Passage for review:
Where Ice Meets the Ocean: The Outer Coast of Glacier Bay and Wrangell-St. Elias National Parks

black and white dramatic image of Mt Elias
Mt. Saint Elias as seen from Icy Bay in coastal Wrangell St. Elias National Park & Preserve.
glaciers seen from the outer coast
Icebergs from the Hubbard Glacier in Disenchantment Bay in coastal Wrangell-St. Elias National Park.

The remote outer coastal region of Wrangell-St. Elias National Park and Preserve and Glacier Bay National Park and Preserve in and adjacent to the eastern Gulf of Alaska spans over 500 km of shoreline, 12,100 square km of coastal lands, and 607 square km of marine jurisdiction, placing it among the most significant coastal areas under National Park Service jurisdiction.

Part of a UNESCO Biosphere Reserve and World Heritage Site, the region includes an impressive array of globally significant physical, geological, terrestrial, and marine resources, including some of North America’s largest tidewater glacier (Hubbard Glacier) and piedmont glacier (Malaspina Glacier), a major transboundary wilderness river (Alsek River), recently deglaciated fjords, and large seasonal aggregations of forage fish, seabirds, and marine mammals. Collectively, these features provide highly sought viewing opportunities for visitors as well as opportunities for subsistence, recreational, and commercial harvest of fish and wildlife. The region is considered one of the most pristine coastal and fjord areas of the world.

The relatively pristine Outer Coast is undergoing rapid change. Multiple stressors, including projected increases in air and ocean temperatures, increased rates of ocean acidification, changes in glacier mass balance and volume, isostatic rebound, and growth in vessel traffic and visitation have the potential to impact local ecosystems and landscape dynamics through both direct and indirect pathways. Given expected future changes to the region, establishment of an integrated multidisciplinary long-term monitoring program to better understand ecosystem processes and inform park management is essential.

Work request 1:
Do the following statements agree with the Outer Coast passage? Answer yes or no for each, and quote the words from the passage that decide it.
(a) The outer coastal region spans over 500 km of shoreline.
(b) The Malaspina Glacier is named as a tidewater glacier.
(c) A decrease in vessel traffic is listed as one of the stressors.
Work request 2: List every stressor that the Outer Coast passage names as having the potential to impact local ecosystems and landscape dynamics.
Work request 3: Reproduce the part of the Outer Coast passage between "Where Ice Meets" and "Park & Preserve.", inclusive.

Raw data:

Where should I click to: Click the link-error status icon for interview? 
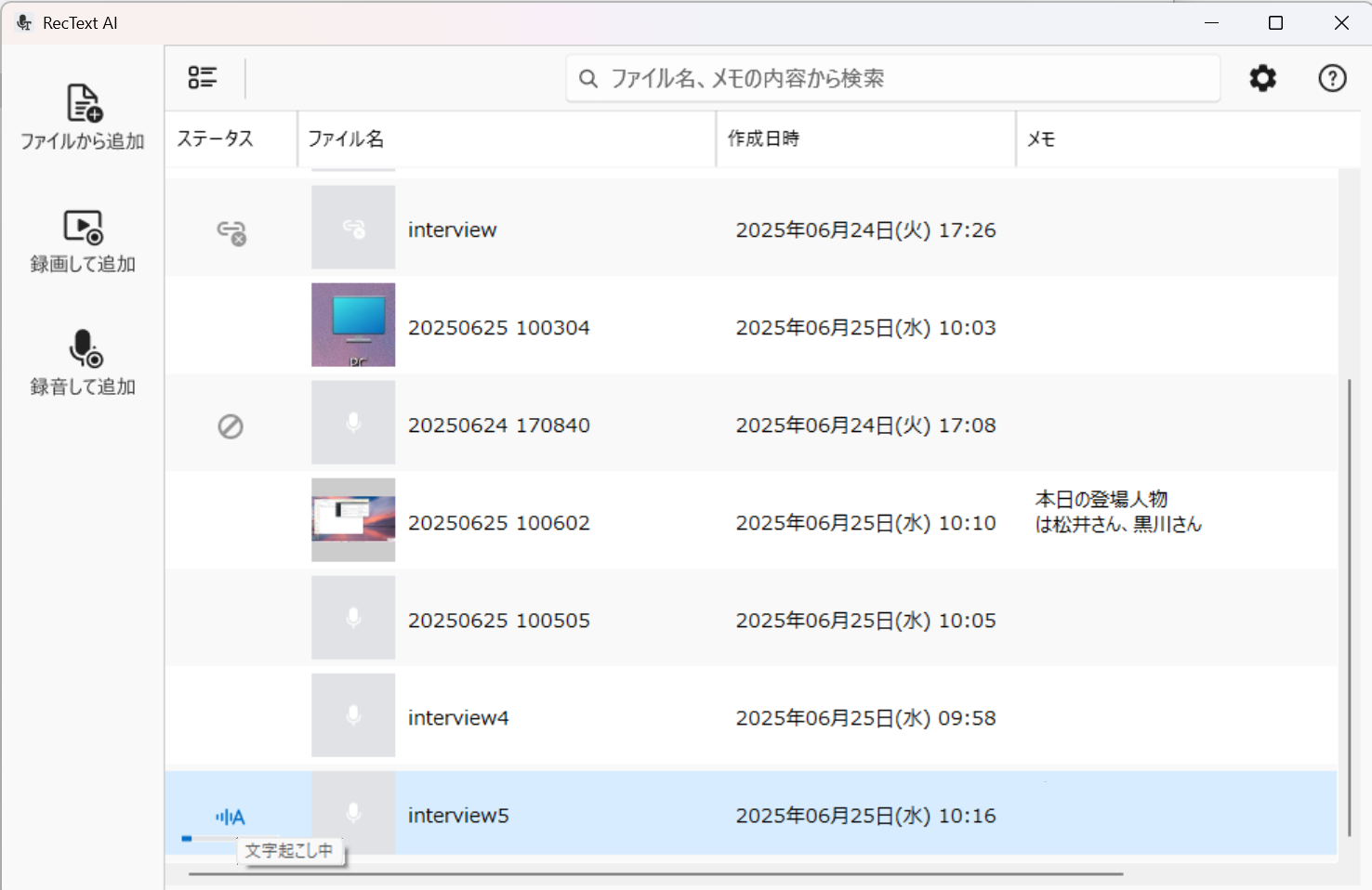coord(231,231)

Your solution 1:
(a) Yes: "spans over 500 km of shoreline"
(b) No: "piedmont glacier (Malaspina Glacier)"
(c) No: "growth in vessel traffic and visitation"

Your solution 2:
- Projected increases in air and ocean temperatures
- Increased rates of ocean acidification
- Changes in glacier mass balance and volume
- Isostatic rebound
- Growth in vessel traffic and visitation

Your solution 3:
Where Ice Meets the Ocean: The Outer Coast of Glacier Bay and Wrangell-St. Elias National Parks

black and white dramatic image of Mt Elias
Mt. Saint Elias as seen from Icy Bay in coastal Wrangell St. Elias National Park & Preserve.